» Task item:
Give again, word for word, each line from the top of the listing through the line that holds "Click the Lagre endringer button".

....

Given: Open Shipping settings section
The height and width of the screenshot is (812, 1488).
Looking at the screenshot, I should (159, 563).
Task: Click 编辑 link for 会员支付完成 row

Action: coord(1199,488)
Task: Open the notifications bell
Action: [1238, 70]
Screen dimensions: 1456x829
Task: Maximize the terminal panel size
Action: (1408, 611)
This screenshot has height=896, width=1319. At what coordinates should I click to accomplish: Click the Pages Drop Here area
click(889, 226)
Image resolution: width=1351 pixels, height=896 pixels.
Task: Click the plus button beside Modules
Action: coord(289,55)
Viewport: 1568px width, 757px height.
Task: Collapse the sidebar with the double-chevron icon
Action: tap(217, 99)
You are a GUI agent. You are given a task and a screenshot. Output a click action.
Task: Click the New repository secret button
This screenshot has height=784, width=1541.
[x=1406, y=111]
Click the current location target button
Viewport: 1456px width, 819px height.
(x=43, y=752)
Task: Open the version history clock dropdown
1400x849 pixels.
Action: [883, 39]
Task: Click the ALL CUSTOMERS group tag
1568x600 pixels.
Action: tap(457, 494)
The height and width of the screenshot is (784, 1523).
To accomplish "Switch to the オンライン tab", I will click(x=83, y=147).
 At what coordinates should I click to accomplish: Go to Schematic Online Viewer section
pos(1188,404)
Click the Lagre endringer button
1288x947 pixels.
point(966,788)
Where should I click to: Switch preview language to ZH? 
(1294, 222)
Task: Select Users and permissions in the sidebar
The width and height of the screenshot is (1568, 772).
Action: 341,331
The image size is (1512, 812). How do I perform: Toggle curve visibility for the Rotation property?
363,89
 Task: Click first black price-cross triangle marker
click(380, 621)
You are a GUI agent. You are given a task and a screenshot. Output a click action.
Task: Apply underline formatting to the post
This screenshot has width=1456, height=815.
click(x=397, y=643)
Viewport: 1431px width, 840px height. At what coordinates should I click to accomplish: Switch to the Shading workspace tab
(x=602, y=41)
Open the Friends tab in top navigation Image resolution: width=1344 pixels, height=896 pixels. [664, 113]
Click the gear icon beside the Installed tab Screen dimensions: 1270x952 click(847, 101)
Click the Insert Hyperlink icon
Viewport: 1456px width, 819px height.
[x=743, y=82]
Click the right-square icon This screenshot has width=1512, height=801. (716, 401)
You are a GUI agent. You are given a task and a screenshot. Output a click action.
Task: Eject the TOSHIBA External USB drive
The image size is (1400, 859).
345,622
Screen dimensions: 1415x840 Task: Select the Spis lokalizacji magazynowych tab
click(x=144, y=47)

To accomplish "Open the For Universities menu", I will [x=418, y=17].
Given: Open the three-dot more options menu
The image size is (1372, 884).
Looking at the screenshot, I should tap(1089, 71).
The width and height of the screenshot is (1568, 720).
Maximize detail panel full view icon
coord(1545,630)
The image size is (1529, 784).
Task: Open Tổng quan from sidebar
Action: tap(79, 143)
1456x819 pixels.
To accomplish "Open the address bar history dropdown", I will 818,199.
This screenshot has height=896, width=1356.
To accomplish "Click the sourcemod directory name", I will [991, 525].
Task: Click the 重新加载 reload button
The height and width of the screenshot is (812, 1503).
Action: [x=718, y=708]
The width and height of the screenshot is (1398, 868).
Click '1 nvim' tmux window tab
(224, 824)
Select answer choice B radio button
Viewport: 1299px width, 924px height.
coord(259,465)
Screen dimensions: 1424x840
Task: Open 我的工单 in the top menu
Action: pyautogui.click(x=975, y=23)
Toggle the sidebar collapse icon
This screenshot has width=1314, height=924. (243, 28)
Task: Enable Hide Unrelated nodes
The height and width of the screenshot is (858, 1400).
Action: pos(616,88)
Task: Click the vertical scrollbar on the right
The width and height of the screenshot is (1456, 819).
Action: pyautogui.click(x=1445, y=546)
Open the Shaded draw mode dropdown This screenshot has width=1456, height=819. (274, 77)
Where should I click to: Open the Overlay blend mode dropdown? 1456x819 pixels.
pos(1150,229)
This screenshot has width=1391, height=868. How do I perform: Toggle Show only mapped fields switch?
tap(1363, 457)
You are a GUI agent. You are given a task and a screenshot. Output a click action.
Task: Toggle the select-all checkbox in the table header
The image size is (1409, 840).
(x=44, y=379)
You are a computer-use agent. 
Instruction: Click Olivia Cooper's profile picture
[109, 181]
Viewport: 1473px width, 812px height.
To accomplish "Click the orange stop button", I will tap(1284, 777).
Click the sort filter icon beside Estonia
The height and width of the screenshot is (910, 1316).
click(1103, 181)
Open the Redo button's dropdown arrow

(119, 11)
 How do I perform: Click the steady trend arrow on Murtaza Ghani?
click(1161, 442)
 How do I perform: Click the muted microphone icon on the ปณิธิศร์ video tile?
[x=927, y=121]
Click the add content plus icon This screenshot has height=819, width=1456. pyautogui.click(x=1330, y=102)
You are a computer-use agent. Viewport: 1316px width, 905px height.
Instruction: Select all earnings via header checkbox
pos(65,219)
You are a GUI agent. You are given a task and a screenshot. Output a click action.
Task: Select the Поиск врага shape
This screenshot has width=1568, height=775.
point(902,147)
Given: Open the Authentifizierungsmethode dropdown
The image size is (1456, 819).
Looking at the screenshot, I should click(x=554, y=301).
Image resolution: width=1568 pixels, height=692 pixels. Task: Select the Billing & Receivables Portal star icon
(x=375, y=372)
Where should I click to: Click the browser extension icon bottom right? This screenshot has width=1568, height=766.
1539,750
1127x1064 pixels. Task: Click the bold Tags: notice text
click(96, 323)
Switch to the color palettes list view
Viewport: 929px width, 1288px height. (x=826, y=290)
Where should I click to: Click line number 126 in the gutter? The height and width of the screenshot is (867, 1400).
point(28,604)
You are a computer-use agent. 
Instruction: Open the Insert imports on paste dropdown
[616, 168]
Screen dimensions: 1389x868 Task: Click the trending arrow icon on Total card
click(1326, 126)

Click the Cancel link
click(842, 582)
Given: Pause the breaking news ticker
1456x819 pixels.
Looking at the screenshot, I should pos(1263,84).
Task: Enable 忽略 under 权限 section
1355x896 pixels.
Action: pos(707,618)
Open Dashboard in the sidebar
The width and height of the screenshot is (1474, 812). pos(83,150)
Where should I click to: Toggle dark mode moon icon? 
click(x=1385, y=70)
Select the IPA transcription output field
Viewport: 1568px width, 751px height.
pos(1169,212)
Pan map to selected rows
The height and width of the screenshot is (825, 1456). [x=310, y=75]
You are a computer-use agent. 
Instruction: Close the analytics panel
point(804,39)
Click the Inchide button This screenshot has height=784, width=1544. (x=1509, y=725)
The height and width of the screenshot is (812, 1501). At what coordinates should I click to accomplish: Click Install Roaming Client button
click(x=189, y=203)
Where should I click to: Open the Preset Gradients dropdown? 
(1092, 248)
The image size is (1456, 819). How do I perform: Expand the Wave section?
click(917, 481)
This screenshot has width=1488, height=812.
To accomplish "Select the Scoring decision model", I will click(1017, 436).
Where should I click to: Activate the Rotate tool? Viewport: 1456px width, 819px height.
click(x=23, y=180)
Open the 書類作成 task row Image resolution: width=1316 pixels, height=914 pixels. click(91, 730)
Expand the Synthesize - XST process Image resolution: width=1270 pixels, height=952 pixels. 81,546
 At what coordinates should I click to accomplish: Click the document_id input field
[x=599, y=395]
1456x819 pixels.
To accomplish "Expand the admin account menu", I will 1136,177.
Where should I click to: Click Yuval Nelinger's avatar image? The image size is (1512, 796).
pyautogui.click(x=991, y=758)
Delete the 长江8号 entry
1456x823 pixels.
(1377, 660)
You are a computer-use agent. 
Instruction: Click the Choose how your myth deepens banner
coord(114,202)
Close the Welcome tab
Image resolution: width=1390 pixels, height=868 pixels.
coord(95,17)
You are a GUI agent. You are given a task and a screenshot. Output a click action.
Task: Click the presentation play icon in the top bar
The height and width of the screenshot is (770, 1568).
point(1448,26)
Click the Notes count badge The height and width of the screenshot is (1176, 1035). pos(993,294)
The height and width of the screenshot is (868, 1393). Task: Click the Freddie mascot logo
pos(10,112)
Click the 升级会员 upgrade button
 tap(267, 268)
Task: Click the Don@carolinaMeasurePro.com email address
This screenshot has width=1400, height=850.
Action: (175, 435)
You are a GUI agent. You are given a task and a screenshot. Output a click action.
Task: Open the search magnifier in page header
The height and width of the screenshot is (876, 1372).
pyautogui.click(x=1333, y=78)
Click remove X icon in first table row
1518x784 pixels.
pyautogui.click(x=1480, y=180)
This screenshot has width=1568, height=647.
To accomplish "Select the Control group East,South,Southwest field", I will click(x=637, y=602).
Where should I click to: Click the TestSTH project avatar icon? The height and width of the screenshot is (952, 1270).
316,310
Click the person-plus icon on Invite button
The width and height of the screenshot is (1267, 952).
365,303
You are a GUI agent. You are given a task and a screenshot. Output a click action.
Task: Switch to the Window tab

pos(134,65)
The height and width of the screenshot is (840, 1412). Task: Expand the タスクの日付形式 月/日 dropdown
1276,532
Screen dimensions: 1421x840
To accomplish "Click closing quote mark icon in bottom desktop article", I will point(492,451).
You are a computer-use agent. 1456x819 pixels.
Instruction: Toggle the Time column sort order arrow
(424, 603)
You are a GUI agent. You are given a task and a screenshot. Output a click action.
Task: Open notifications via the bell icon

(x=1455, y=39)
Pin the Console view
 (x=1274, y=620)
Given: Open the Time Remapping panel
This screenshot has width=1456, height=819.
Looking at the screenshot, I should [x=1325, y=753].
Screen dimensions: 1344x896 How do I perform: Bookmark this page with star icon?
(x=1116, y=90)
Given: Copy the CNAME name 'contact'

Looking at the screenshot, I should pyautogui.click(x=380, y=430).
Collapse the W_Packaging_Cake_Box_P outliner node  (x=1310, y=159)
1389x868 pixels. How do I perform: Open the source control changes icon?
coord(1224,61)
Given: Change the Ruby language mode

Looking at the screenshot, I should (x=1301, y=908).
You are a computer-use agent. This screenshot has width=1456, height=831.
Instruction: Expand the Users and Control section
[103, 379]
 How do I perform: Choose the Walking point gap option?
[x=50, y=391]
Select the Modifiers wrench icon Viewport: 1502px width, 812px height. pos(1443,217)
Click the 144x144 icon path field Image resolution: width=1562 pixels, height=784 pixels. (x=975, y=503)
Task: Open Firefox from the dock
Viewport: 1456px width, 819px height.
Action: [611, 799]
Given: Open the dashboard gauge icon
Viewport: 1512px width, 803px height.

....

» Response:
Given: Open Shipping settings section
The height and width of the screenshot is (812, 1488).
Looking at the screenshot, I should (159, 563).
Task: Click 编辑 link for 会员支付完成 row

Action: coord(1199,488)
Task: Open the notifications bell
Action: [1238, 70]
Screen dimensions: 1456x829
Task: Maximize the terminal panel size
Action: (1408, 611)
This screenshot has height=896, width=1319. At what coordinates should I click to accomplish: Click the Pages Drop Here area
click(889, 226)
Image resolution: width=1351 pixels, height=896 pixels.
Task: Click the plus button beside Modules
Action: coord(289,55)
Viewport: 1568px width, 757px height.
Task: Collapse the sidebar with the double-chevron icon
Action: tap(217, 99)
You are a GUI agent. You are given a task and a screenshot. Output a click action.
Task: Click the New repository secret button
This screenshot has height=784, width=1541.
[x=1406, y=111]
Click the current location target button
Viewport: 1456px width, 819px height.
(x=43, y=752)
Task: Open the version history clock dropdown
1400x849 pixels.
Action: [883, 39]
Task: Click the ALL CUSTOMERS group tag
1568x600 pixels.
Action: tap(457, 494)
The height and width of the screenshot is (784, 1523).
To accomplish "Switch to the オンライン tab", I will click(x=83, y=147).
 At what coordinates should I click to accomplish: Go to Schematic Online Viewer section
pos(1188,404)
Click the Lagre endringer button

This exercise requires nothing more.